Ama tüm bunlar, kayıp bir neslin ardından el sallayarak her şeyi unutmayı gerektirmiyor. Bu tarih de bizim, bu toplum da... Bu yüzden, özellikle kendi geleceğine yön verecek kuşakların yetişmesi için gereken 'toplum bilinci', ancak geçmişin unutulmaması, hatırlatılması ve aktarılmasıyla mümkündür.
***
Bu konuda en büyük sorumluluğun yüklendiği alan ise edebiyat ve sanattır. Ancak ne yazık ki yaşadığımız siyasi olayların sunduğu malzemenin bolluğuna rağmen, bu konuların ele alındığı roman, film, dizi ve oyunlar yeni yeni canlanıyor.

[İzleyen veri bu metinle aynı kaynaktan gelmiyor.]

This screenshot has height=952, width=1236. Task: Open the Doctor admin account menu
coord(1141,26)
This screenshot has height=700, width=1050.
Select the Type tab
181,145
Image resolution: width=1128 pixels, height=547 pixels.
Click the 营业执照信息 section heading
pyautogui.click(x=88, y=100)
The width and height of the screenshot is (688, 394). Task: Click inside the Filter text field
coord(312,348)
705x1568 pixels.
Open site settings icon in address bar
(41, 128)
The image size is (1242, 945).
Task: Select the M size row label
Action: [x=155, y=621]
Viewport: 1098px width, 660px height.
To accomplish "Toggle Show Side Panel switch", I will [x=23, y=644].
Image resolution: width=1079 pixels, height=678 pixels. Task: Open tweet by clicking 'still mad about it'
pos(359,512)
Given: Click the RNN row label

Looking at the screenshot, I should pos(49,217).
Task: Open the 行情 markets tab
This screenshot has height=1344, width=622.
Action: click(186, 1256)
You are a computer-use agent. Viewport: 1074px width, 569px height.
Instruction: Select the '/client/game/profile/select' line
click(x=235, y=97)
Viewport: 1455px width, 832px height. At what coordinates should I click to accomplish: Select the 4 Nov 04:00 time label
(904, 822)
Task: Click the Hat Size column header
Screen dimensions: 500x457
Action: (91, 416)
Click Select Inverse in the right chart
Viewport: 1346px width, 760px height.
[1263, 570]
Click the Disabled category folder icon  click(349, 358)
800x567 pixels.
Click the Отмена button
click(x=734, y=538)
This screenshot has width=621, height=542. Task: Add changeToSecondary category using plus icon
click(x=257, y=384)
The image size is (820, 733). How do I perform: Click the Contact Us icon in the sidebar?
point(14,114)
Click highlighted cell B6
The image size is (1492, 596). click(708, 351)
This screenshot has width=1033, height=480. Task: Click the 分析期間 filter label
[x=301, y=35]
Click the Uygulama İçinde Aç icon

Ve bunlardan biri, Haluk Işık'ın yazdığı 'Yollarda' adlı oyun, İzmir Devlet Tiyatrosu tarafından Karşıyaka Ragıp Haykır Sahnesi Oda Tiyatrosu'nda sahneleniyor. Önceki gece prömiyerini izlediğim 'Yollarda', 80 darbesinin yaşattığı ruhsal sarsıntıyı iliklerimize işleten bir oyun. Baştan uyarayım, Devlet Tiyatrosu Müdürü Hülya Savaş'ın başrolünü üstlendiği ve Doğan Yağcı'nın yönettiği 'Yollarda', özellikle 80'in hışmına uğrayan kesimin yüreğini iki taş arasında öğütülen buğday tanesi gibi sıkıştırıyor.
***
12 Eylül sonrası gözaltına alınan ve kaybolan kocasını ararken aklını yitiren bir kadın, her yıl eylül ayı boyunca yeniden aynı yolculuğu yaşamaktadır. Aklından geçen görüntü ve seslerin dayanılmazlığından ne kadar kurtulmaya çalışsa da eylülün her günü geçmişin yolculuğuna sürüklenmekten kurtulamaz.
Aynı koğuşu paylaştığı diğer akıl hastaları da siyasal nedenlerle çeşitli işkenceler sırasında ruh sağlığını yitirmiştir.
Akıl hastanesindeki bir koğuşta geçen oyunda, Hülya Savaş'ın mükemmel oyunculuğuyla, sizin de ruhsal dengeniz alt üst oluyor. Sarsılıyor, öfkeleniyor, yargılanıyor ve yargılıyorsunuz. 12 Eylül darbesinin nasıl 'yitik' bir nesil yarattığını gerilim yaşayarak hissediyorsunuz.
***
Hülya Savaş'ın gösterdiği olağanüstü performans, her ne kadar izleyicinin ilgisini sürekli canlı tutsa da, oyunun daha iyi bir dramaturjiye ihtiyacı olduğu düşüncesindeyim. Bir kere metnin bana göre mutlaka biraz daha kısaltılması gerekiyor. Tekrarların yapıldığı bölümlerde ve zaman zaman sanki oyunun yazarını dinliyormuşuz izlenimi edindiğimiz yerlerde düzenleme yapılabilir.
'Yollarda', 12 Eylül'ün gerilimini ve unutulmaya yüz tutmuş acı gerçekleri, bizi alt üst edercesine yüzümüze vuruyor. Mutlaka izlenmeli.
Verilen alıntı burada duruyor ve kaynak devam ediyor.